Prefect Statement: A.J. Sugarman

A.J. Sugarman

Why do you think you should be Head Prefect?

I should be Head Prefect because I can ably and convincingly represent the needs of the students before the administration. I not only understand the needs and wants of my peers but can also convince the administration to listen to them. I am up to the responsibility of leading my fellow students by word and example, the duty of sitting in judgment of my fellow students, and the job of bringing the administration and the students closer together. I should be Head Prefect because I know I can fulfill my duties; I believe that I am up to this daunting task, and I hope you believe I am too.

What extracurricular activities do you currently participate in and are you fully prepared to commit to Prefect Council?

I am a member of the Lacrosse team, but I am ready to commit to Prefect Council if and when I am elected. I recognize that being Head Prefect takes precedence over any other commitment, and I am willing to make the sacrifices necessary to the job.

What would you bring to the Honor Board if elected?

I will bring to the Honor board understanding yet firm leadership. People make mistakes; that is only human. It is the recognition and repentance for any mistakes that is key. I understand all too well the pressure at HW; I’ve spent far too many nights working to finish an essay or lab report into the early morning not to realize how tempting it can be to find a similar essay online and use someone else’s ideas. Plagiarism is a serious infraction, and should be punished as such. But, like most other offenses, it is certainly not unforgivable. The real problem is when someone sees his or her mistake but does not see why it is wrong, or commits the same mistake repeatedly. I will do my best to help those brought before the Honor Board see why they are being punished and avoid making the same mistake twice.

Problem 1
According to the prefect statement, which team is A.J. Sugarman a member of?
Problem 2
Write out the prefect statement from "Why do you think" to "to Prefect Council?", keeping its wording unchanged.

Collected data

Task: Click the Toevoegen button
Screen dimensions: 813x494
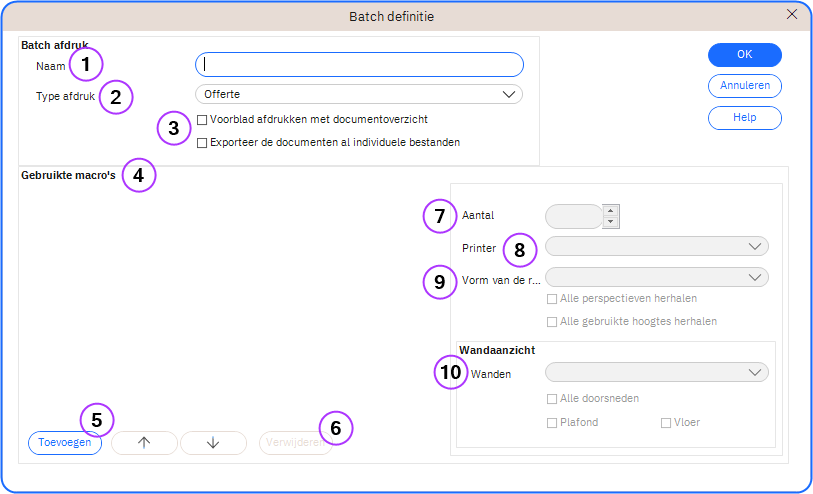Action: pos(65,443)
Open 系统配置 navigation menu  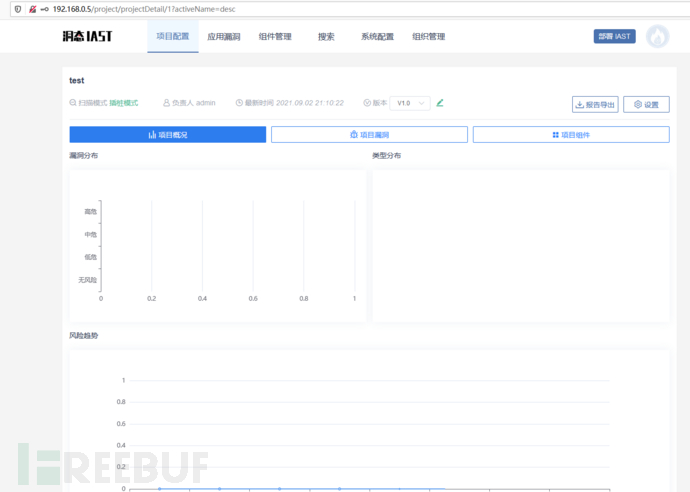click(377, 37)
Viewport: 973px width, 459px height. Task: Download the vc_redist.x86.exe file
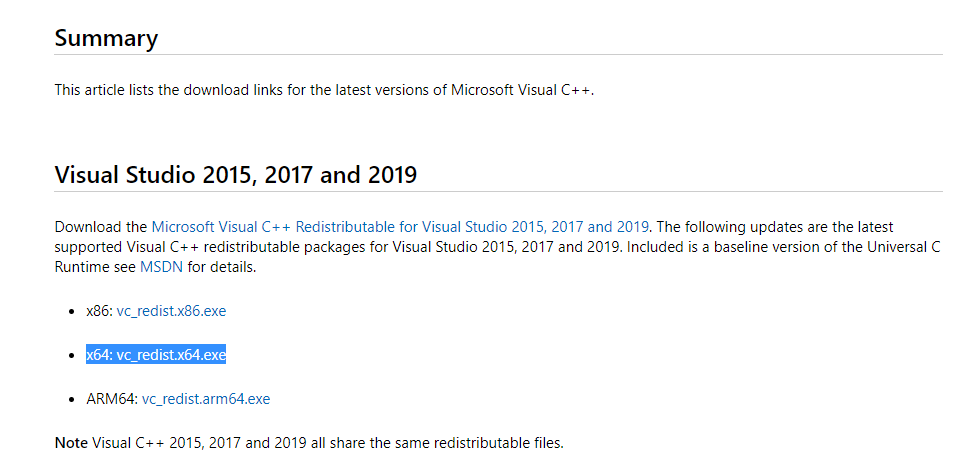click(171, 311)
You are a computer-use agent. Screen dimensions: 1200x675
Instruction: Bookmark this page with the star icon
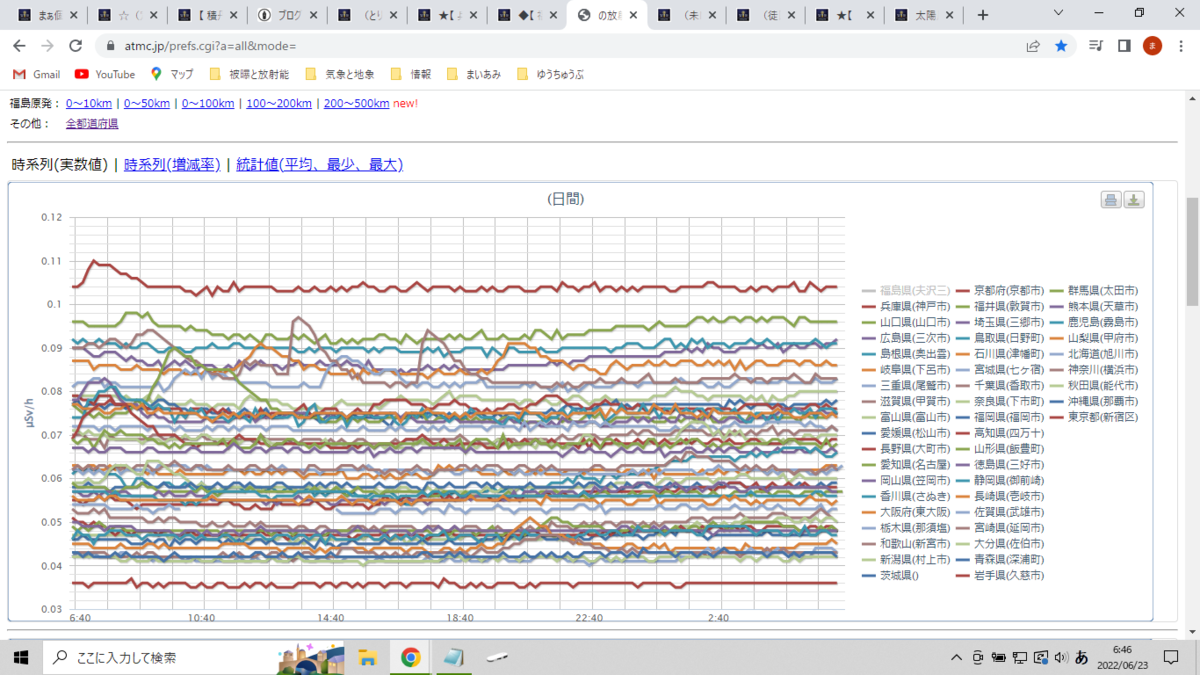pos(1061,46)
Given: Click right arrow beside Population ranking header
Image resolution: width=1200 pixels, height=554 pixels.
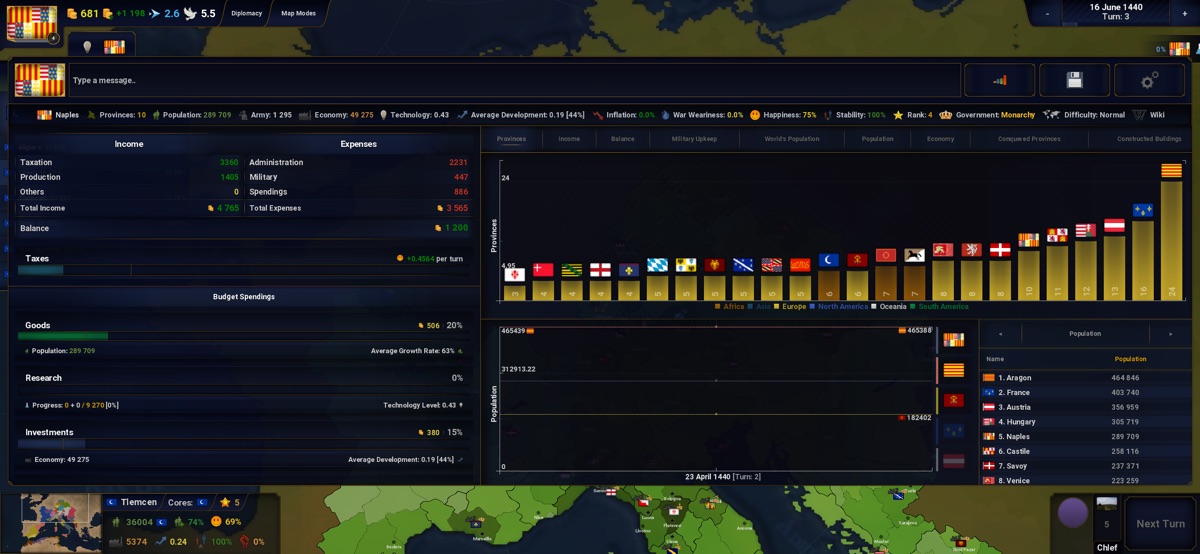Looking at the screenshot, I should coord(1170,334).

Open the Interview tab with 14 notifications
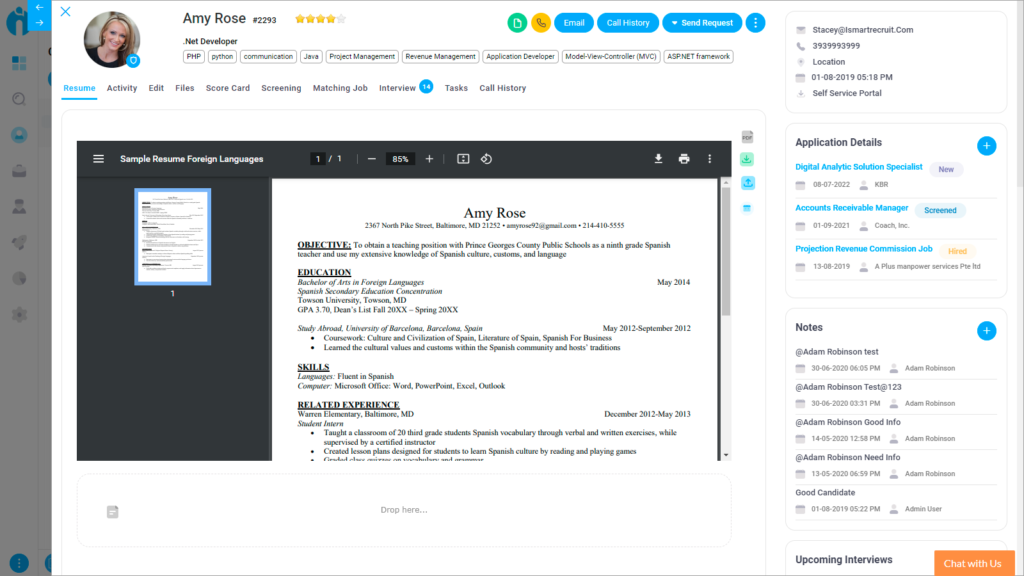pos(397,88)
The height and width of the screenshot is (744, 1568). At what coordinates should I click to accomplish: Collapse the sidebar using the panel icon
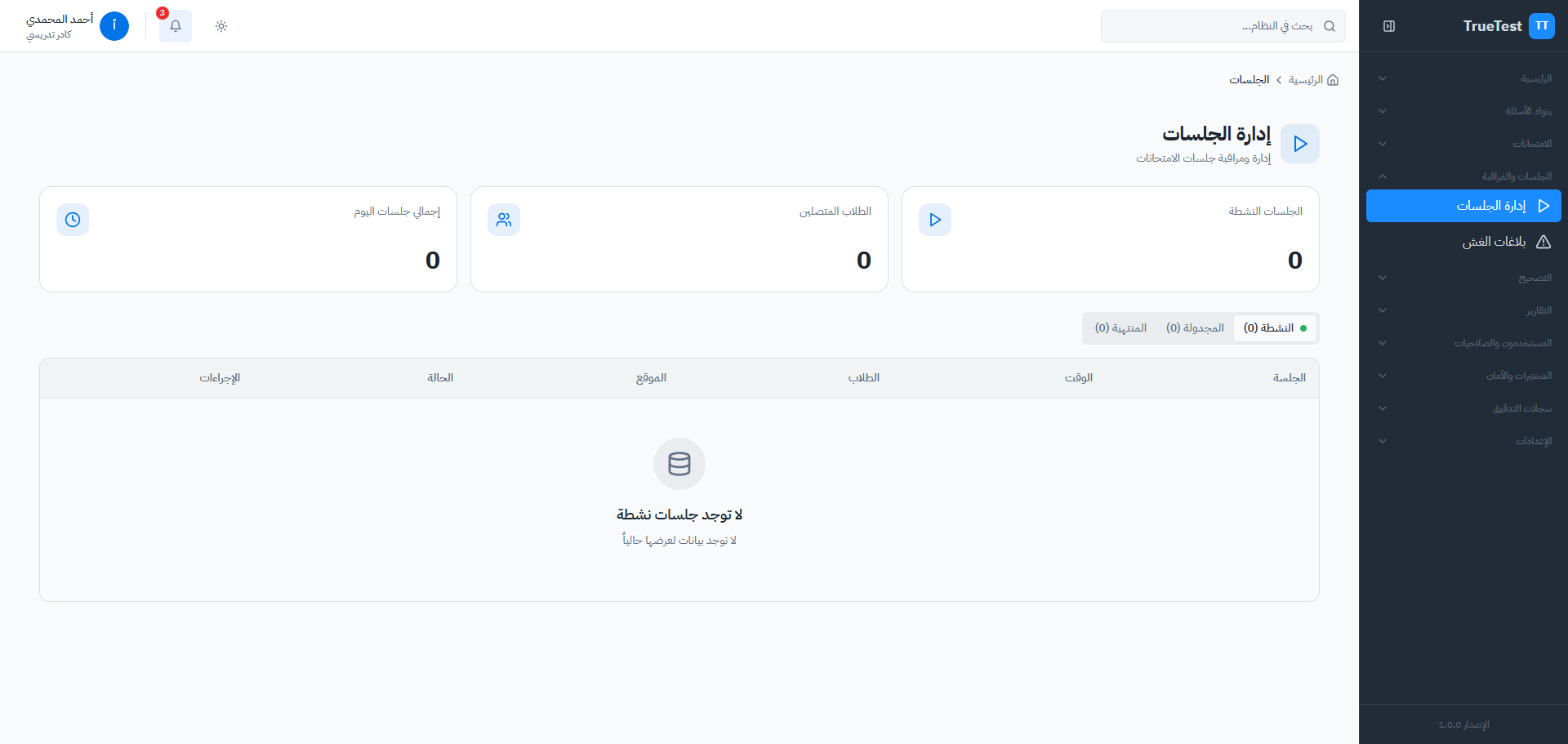1389,26
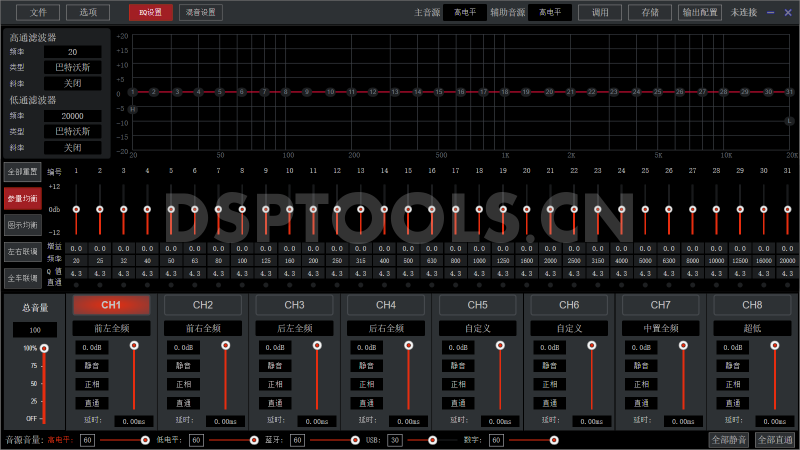Open the 低通滤波器 斜率 dropdown
Screen dimensions: 800x450
coord(72,147)
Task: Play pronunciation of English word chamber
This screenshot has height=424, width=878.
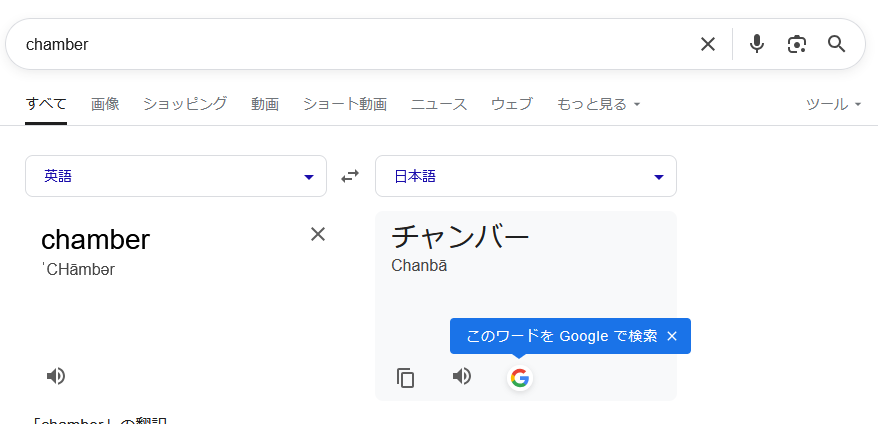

Response area 1
The Lacrosse team.

Response area 2
Why do you think you should be Head Prefect?

I should be Head Prefect because I can ably and convincingly represent the needs of the students before the administration. I not only understand the needs and wants of my peers but can also convince the administration to listen to them. I am up to the responsibility of leading my fellow students by word and example, the duty of sitting in judgment of my fellow students, and the job of bringing the administration and the students closer together. I should be Head Prefect because I know I can fulfill my duties; I believe that I am up to this daunting task, and I hope you believe I am too.

What extracurricular activities do you currently participate in and are you fully prepared to commit to Prefect Council?